Tarumingkeng (penanggung jawab)
Prof. Dr. Ir. Zahrial Coto
Pembangunan
Hutan Mangrove Berbasis Masyarakat dan Tantangannya
(Studi kasus Desa Tongke-Tongke Kabupaten Sinjai)
Oleh:
A Munisa G361030071
Abd Hafiz Olii C561030081
Abd Kadir Palaloang A262030051
Erniwati E061030091
Golar E061030081
Gufran Darma Dirawan P062030071
Marini Susanti Hamidun P062030181
Ruqiah Ganda Putri Panjaitan G361030051
I. Pendahuluan
A. Latar Belakang
Sejak diberlakukannya undang-undang No. 22
Tahun 1999 tentang Pemerintahan Daerah,
telah terjadi banyak perubahan pola kebijakan daerah terkait dengan
pengelolaan sumberdaya alam (SDA). Hal
ini dimungkinkan karena SDA merupakan modal penting dalam menggerakkan
pembangunan di suatu daerah, baik dalam konteks negara, propinsi maupun kabupaten.
Oleh karenanya, aspek pemanfaatannya merupakan suatu yang sangat strategis
dalam menentukan jumlah penerimaan atau tingkat kontribusinya dalam pembentukan
modal pembangunan.
Pengelolaan SDA dalam prespektif otonomi
daerah (Otda) pada dasarnya adalah power
sharing kewenangan pengelolaan SDA
antara pemerintah pusat dengan propinsi dan kabupaten/kota. Terkait dengan sistem pembagian inilah yang
memiliki potensi timbulnya masalah.
Masalah termaktub diantaranya:
1.
Timbulnya
daerah miskin dan kaya, disebabkan tidak meratanya penyebaran SDA di Indonesia, sehingga akan
terdapat daerah yang kaya dan miskin potensi SDA.
2.
Konflik
pemanfaatan sumberdaya lintas kabupaten/kota disebabkan pendekatan administratif yang
digunakan, padahal ditinjau aspek teori ekosistem SDA tidak mengenal batas
administratif.
3.
Konflik pemanfaatan sumberdaya ”open
access”, misalnya sumberdaya laut menimbulkan conflic of interst, diantara masyarakat pengguna.
4.
Terjadinya Pengurasan SDA. Untuk mengejar
ketertinggalannya, suatu kabupaten/kota akan mengeksploitasi SDA secara
besar-besaran untuk mendapatkan dana pembangunan, mengorbankan kepentingan
jangka panjang untuk kepentingan jangka pendek.
5.
Potensi
sumberdaya manusia
yang belum merata sehingga mempengaruhi produktivitas, efektifitas, dan
efisiensi pemanfaatan SDA.
Kesalahan, kekurangcermatan atau
ketidakakuratan dalam merencanakan dan melaksanakan sistem pengeloloaan SDA,
memberikan dampak negatif yang
signifikan terhadap menurunnya kualitas lingkungan dan mahluk hidup di
dalamnya (termasuk masyarakat lokal) yang memiliki ketergantungan secara
langsung terhadap SDA tersebut. Bila
kondisi ini tetap dipertahankan, maka laju degradasi SDA akan semakin cepat.

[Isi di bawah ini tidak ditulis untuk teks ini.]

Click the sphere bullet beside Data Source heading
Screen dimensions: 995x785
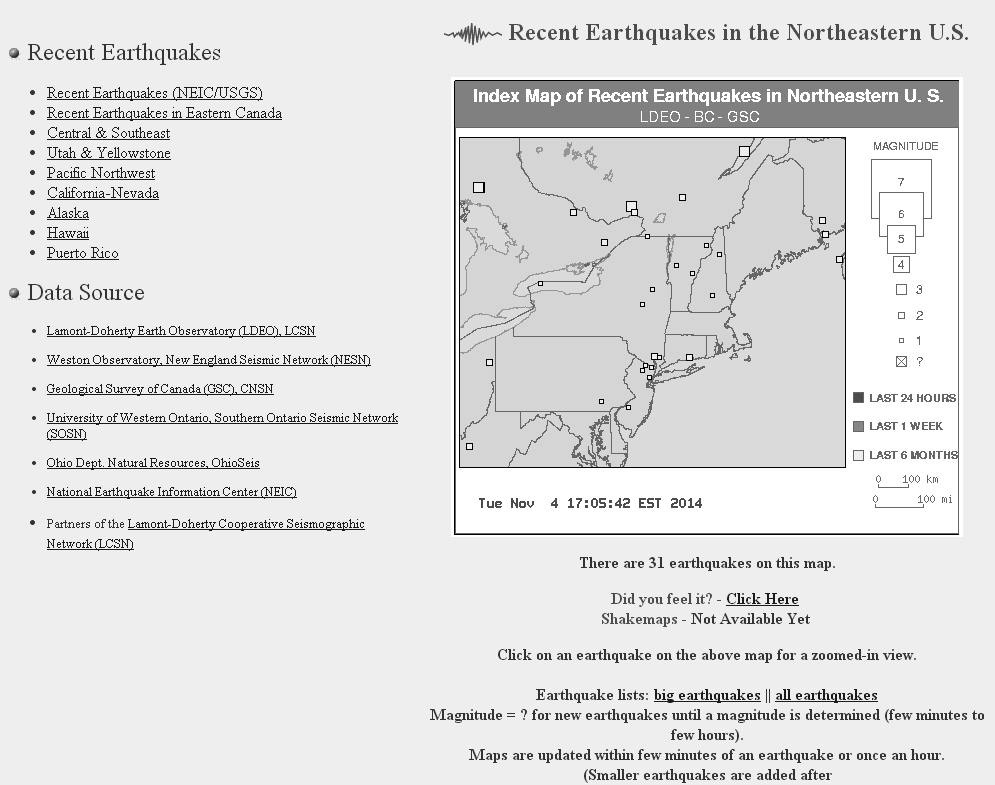[x=14, y=293]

Saat ini telah banyak model pendekatan
pengelolaan SDA. Salah satunya adalah pendekatan pengelolaan yang
berbasis masyarakat (Community-based
natural resources management/CBNRM).
CBNRM merupakan salah satu
alternatif bagi pengelolaan SDA yang selama ini tidak berpihak kepada
masyarakat atau pun kepada pelestarian SDA.
Selama ini, kebijakan pengelolaan SDA
dikontrol kuat oleh negara yang pengelolaannya selalu didelegasikan kepada
pengusaha besar, amat jarang kepada rakyat kecil. Pemerintah nampaknya kurang percaya bahwa rakyat mampu mengelola
sumberdaya alam yang ada di lingkungannya.
(Sallatang dalam Golar, 2002)
Makalah ini mencoba mengidentifikasi
situasi masalah (symtom) yang
menyebabkan munculnya conflic of intrest dalam
pola pengelolaan SDA (hutan mangrove), melalui studi kasus pemanfaatan hutan
mangrove di Desa Tongke-tongke kabupaten Sinjai sebagai upaya dalam mencari
rumusan masalah yang tepat masalah, guna pemecahannya dikemudian hari.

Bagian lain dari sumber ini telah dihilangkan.